DATASET ENTRIES ▸
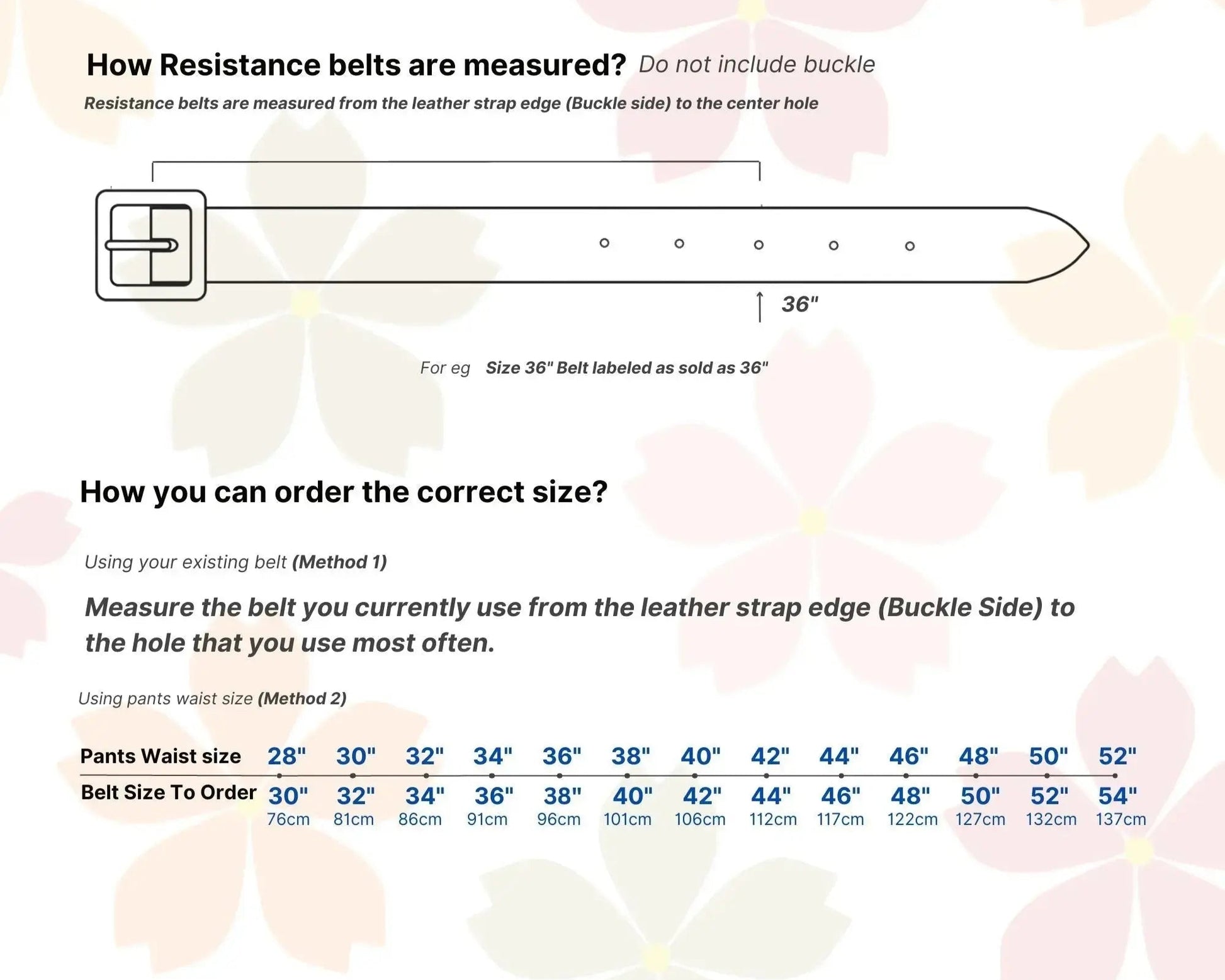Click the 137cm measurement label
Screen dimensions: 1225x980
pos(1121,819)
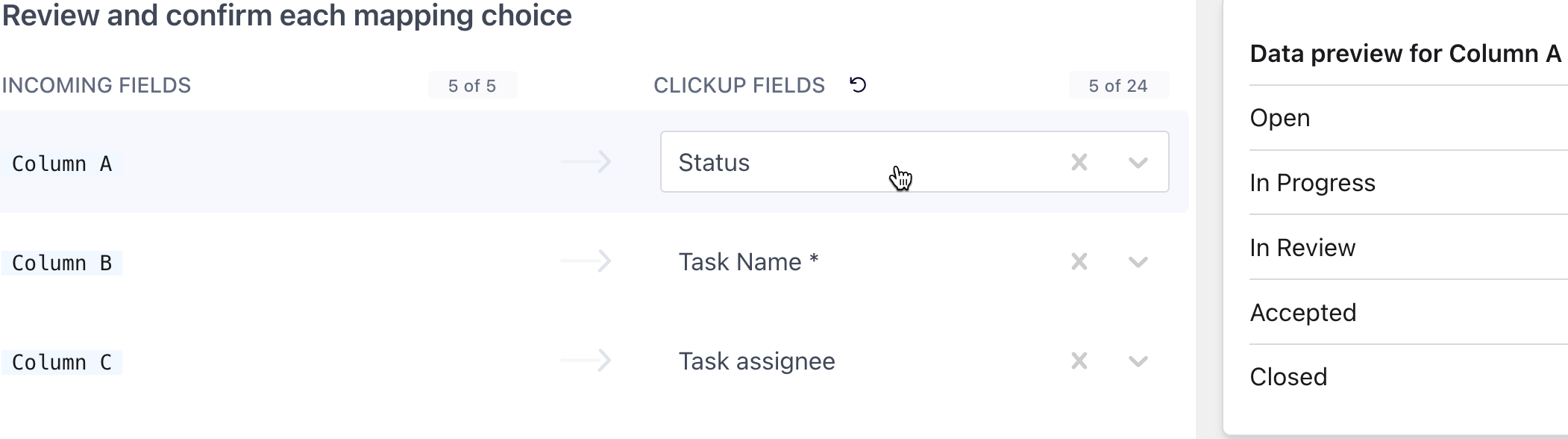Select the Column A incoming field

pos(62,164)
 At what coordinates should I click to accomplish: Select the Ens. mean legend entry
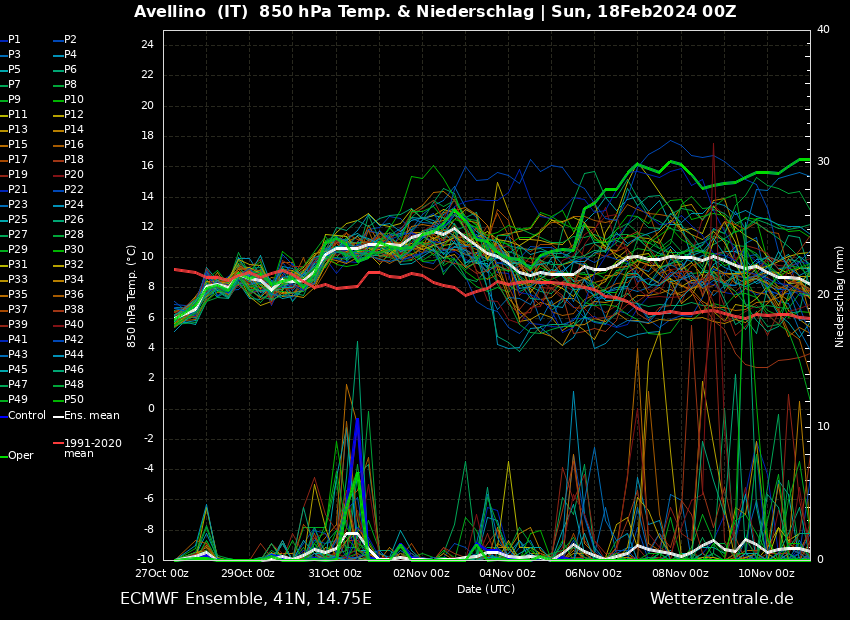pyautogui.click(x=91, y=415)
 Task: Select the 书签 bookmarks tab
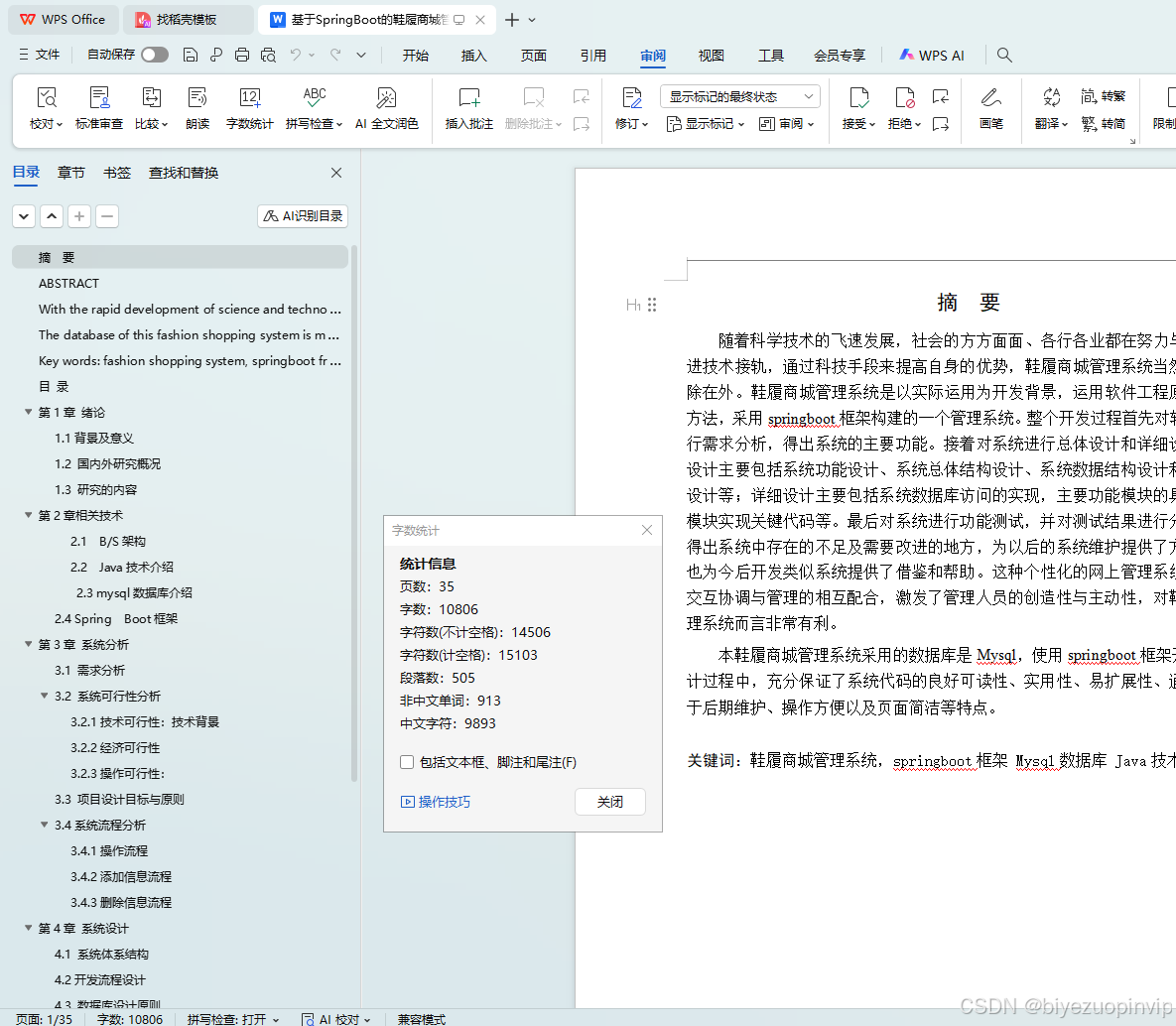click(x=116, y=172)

PROBLEM DETAILS ▸
Copy out the material again, substituting "screen location" for "coordinates" and changing nothing else. Leave the pictures out.

ANSWER IN FULL ▸
Click the 137cm measurement label
Screen dimensions: 1225x980
pos(1121,819)
Select the Column A incoming field

pos(62,164)
 At what screen location should I click to accomplish: Select the Ens. mean legend entry
pyautogui.click(x=91, y=415)
 Task: Select the 书签 bookmarks tab
click(x=116, y=172)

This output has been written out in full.